Health-related quality of life measures

Health-related quality of life was measured using the Medical Outcomes Survey SF-36 form (26). The SF-36 is a self-administered questionnaire with 36 questions which provides information on eight health domains; 1) ability to perform various physical activities (‘physical functioning’), 2) problems with activities due to physical health (‘physical health problems’), 3) intensity of pain and interference with activities (‘bodily pain’), 4) self-evaluation of personal health (‘general health’), 5) feeling energetic or tired (‘vitality’), 6) limited ability to perform social activities due to physical health or emotional problems (‘social functioning’), 7) problems with activities due to emotional health (‘emotional health problems’), and 8) emotional health and well-being (‘mental health’). Health-related quality of life has been frequently measured using the SF-36 in relation to other chronic diseases and has been validated (2628). Participants’ scores for the subscales range from 0 to 100 with the exception of physical functioning (range: 5 – 100), general health (range: 10 – 100) and mental health (range: 16 – 100). Higher scores for each domain represent a better perceived quality of life. All eight domain scores were calculated according to the algorithms recommended by Ware et al. and checked for scoring errors (26).

Demographic and lifestyle measures

Each participant provided demographic data including their marital status, education, and current employment status. Participants who reported being married or living with a partner were categorized into one group, while participants who were single, separated, divorced, or widowed were in another group. College graduates were those who reported completing a college or 4-year technical school degree or beyond. Participants were categorized as ‘employed’ based on their occupation. Those answering the occupation question as “unemployed”, “housework or homemaker”, “retired” or “stay at home” were collectively classified as non-employed.

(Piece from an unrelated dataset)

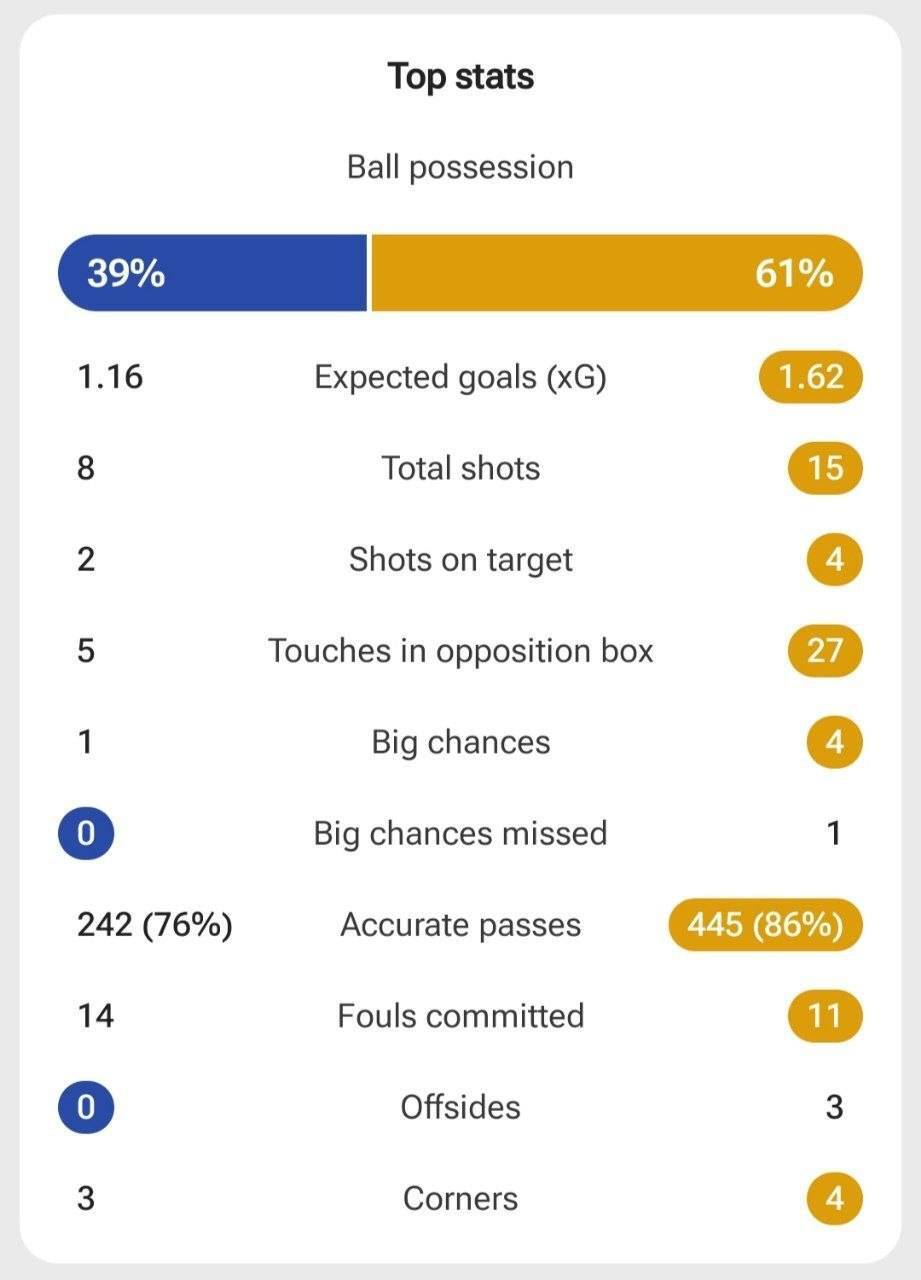The image size is (921, 1280).
Task: Open the Touches in opposition box row
Action: point(460,651)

Body weight and stature were measured according to standard anthropometric methods (29). Weight was recorded to the nearest 0.1 kg and stature was measured to the nearest 0.1 centimeters without shoes or heavy clothing. Body mass index (BMI) was calculated from body weight and stature (kg/m2). Current smoking, alcohol consumption and use of prescribed hypnotics and/or sedatives were collected by questionnaire. Participants who reported to smoking cigarettes, cigars or pipes were coded as current-smokers. Alcohol consumers were those who consumed a 12 oz bottle of beer, 4 oz of wine, or 1 oz of hard liquor once or more weekly. Sport physical activity levels were measured using the Baecke Habitual Physical Activity questionnaire (30). A history of chronic medical conditions and use of prescribed hypnotics and/or sedatives was collected by both questionnaires and/or by direct measurements. Hypertension was defined as self-reported, physician diagnosed hypertension, systolic blood pressure greater than 140 mmHg and/or diastolic blood pressure greater than 90 mmHg, or the use of anti-hypertensive medication at the time of examination. Diabetes was defined as self-reported physician diagnosed type II diabetes, fasting glucose greater than 126 mg/dl, or the use of glucose-lowering medications. Coronary heart disease (CHD) was defined as self-reported physician diagnosed history of angina, atherosclerosis, myocardial infarction, and/or ischemia. Participants with rheumatoid arthritis or osteoarthritis were defined as having arthritis on the basis of self-reported, physician diagnosed history of conditions.

Statistical analysis

Descriptive statistics including means and standard deviations were calculated. T-tests were used to examine the differences in continuous variables such as age in association with sleep disturbance. Binary variables such as sex were compared between groups with or without sleep problems using chi-square tests or Fisher’s exact test. The non-parametric methods of Wilcoxon-Mann-Whitney tests were applied to examine differences in health-related quality of life measures by the presence or absence of sleep problems.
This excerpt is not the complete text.